EXERCISE BRIEF: Rewrite the items as a Markdown table with the columns Row and Line, starting at the line containing "This screenshot has height=1920, width=1080." and ending at the last line of the items, both included. Number each row and skip blank lines.
+--
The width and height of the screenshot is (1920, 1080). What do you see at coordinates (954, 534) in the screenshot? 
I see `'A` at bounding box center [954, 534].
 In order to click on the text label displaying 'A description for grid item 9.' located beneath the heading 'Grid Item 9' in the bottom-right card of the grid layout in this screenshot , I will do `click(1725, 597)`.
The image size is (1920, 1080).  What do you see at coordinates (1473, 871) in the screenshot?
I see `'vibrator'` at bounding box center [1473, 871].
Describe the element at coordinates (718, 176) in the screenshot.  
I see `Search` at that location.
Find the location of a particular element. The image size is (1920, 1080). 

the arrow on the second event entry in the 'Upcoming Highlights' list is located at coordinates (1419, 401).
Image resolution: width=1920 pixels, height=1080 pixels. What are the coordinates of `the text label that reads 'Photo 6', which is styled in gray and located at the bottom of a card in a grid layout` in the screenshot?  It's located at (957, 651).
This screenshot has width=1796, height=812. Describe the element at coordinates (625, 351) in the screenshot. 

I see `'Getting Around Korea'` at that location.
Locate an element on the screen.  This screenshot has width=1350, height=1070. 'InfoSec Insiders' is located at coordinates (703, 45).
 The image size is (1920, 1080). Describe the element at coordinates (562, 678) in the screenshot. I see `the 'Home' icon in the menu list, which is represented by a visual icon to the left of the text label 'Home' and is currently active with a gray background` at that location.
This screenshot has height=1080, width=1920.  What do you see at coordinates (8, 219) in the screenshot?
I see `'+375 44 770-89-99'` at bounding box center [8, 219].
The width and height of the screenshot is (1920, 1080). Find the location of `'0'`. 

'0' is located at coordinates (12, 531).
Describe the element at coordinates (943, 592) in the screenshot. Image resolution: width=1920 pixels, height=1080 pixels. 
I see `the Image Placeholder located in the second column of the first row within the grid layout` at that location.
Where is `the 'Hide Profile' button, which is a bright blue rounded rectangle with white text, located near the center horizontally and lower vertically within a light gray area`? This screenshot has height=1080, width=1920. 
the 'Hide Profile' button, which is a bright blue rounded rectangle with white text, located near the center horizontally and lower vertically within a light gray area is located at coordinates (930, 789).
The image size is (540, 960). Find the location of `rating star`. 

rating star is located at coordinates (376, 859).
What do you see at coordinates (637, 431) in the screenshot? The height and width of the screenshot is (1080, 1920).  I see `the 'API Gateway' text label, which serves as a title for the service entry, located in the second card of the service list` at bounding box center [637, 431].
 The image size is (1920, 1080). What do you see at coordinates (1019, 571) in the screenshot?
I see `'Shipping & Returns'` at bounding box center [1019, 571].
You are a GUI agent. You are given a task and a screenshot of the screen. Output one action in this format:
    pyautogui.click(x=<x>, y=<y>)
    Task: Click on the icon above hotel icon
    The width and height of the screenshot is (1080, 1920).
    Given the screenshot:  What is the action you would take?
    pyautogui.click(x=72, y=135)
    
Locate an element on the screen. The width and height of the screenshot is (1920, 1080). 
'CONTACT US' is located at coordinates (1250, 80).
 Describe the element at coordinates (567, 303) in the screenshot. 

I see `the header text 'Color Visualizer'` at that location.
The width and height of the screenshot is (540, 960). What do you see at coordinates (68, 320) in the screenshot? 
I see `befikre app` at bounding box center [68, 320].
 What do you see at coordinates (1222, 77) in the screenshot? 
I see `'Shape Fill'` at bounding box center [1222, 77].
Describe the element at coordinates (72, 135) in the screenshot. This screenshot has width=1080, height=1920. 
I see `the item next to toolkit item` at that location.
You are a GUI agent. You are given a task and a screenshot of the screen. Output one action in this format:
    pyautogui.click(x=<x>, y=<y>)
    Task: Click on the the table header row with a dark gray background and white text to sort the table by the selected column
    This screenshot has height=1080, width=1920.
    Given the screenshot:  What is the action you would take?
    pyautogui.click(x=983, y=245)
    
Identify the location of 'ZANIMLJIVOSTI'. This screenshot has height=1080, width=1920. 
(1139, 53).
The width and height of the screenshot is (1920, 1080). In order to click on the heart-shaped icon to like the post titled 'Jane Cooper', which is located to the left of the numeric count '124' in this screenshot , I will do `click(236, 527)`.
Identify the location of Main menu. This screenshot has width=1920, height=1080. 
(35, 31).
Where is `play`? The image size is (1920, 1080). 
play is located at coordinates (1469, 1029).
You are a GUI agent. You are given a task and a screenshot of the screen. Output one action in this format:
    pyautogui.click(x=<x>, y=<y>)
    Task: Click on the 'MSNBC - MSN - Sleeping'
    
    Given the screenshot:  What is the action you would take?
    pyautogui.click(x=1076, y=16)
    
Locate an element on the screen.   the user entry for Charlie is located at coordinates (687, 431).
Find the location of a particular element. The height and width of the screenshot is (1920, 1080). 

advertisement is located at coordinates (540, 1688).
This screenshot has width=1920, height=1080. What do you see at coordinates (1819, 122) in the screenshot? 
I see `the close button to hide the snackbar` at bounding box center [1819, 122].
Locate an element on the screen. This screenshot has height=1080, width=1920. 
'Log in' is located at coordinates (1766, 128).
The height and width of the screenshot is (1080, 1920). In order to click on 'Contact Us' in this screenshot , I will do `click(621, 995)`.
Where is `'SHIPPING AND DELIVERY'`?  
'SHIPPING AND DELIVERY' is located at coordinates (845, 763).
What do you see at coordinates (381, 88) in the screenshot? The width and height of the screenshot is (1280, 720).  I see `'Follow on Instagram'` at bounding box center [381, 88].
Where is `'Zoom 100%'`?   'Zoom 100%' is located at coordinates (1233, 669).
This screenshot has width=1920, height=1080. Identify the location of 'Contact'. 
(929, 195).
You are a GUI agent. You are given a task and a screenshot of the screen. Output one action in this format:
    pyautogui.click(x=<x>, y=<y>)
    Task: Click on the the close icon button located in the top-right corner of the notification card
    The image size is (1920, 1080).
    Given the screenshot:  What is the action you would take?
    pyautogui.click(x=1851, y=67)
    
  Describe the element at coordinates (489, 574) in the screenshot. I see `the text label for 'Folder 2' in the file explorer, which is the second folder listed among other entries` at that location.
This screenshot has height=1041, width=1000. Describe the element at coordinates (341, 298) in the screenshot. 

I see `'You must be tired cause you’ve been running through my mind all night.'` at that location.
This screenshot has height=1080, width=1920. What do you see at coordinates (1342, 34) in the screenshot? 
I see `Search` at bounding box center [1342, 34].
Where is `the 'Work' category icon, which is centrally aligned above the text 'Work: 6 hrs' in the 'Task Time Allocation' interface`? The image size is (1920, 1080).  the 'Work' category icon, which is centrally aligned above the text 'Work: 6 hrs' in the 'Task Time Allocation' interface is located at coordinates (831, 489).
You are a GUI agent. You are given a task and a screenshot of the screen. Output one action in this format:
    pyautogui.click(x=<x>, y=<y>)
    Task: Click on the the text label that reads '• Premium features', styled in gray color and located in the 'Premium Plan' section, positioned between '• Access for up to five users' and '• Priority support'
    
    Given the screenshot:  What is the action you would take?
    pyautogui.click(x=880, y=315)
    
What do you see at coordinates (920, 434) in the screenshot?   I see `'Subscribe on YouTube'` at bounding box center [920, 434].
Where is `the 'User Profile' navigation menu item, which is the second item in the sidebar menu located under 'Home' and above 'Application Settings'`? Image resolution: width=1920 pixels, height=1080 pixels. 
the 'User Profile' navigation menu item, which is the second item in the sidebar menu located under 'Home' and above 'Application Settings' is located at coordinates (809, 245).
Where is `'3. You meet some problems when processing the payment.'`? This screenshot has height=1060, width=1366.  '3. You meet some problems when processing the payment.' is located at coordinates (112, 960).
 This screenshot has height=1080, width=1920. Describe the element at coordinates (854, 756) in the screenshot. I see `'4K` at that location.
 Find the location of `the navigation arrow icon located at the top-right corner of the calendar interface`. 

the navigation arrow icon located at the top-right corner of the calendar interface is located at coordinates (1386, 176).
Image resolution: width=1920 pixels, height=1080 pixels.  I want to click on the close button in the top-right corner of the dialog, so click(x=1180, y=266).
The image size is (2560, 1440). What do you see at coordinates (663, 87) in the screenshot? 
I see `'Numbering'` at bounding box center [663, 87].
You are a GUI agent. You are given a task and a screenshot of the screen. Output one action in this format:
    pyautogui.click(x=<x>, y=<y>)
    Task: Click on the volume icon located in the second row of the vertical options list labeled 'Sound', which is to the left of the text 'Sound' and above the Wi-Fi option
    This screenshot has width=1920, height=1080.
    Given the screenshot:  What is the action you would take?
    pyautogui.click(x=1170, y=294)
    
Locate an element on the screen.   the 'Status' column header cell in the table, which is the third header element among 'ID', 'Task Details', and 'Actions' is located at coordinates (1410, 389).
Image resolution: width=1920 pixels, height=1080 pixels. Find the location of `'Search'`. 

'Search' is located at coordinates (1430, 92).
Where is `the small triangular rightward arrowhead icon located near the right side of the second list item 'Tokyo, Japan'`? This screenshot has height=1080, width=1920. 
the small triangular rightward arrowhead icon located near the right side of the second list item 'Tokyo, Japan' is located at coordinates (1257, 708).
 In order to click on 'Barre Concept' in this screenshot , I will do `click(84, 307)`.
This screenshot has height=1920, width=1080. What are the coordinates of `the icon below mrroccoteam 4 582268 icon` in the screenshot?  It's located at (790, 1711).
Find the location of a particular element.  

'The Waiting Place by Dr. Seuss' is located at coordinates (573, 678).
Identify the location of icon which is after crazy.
+--
RESULT OF THE TASK:
| Row | Line |
|---|---|
| 1 | This screenshot has height=1920, width=1080. What are the coordinates of `the icon below mrroccoteam 4 582268 icon` in the screenshot?  It's located at (790, 1711). |
| 2 | Find the location of a particular element.   |
| 3 | 'The Waiting Place by Dr. Seuss' is located at coordinates (573, 678). |
| 4 | Identify the location of icon which is after crazy. |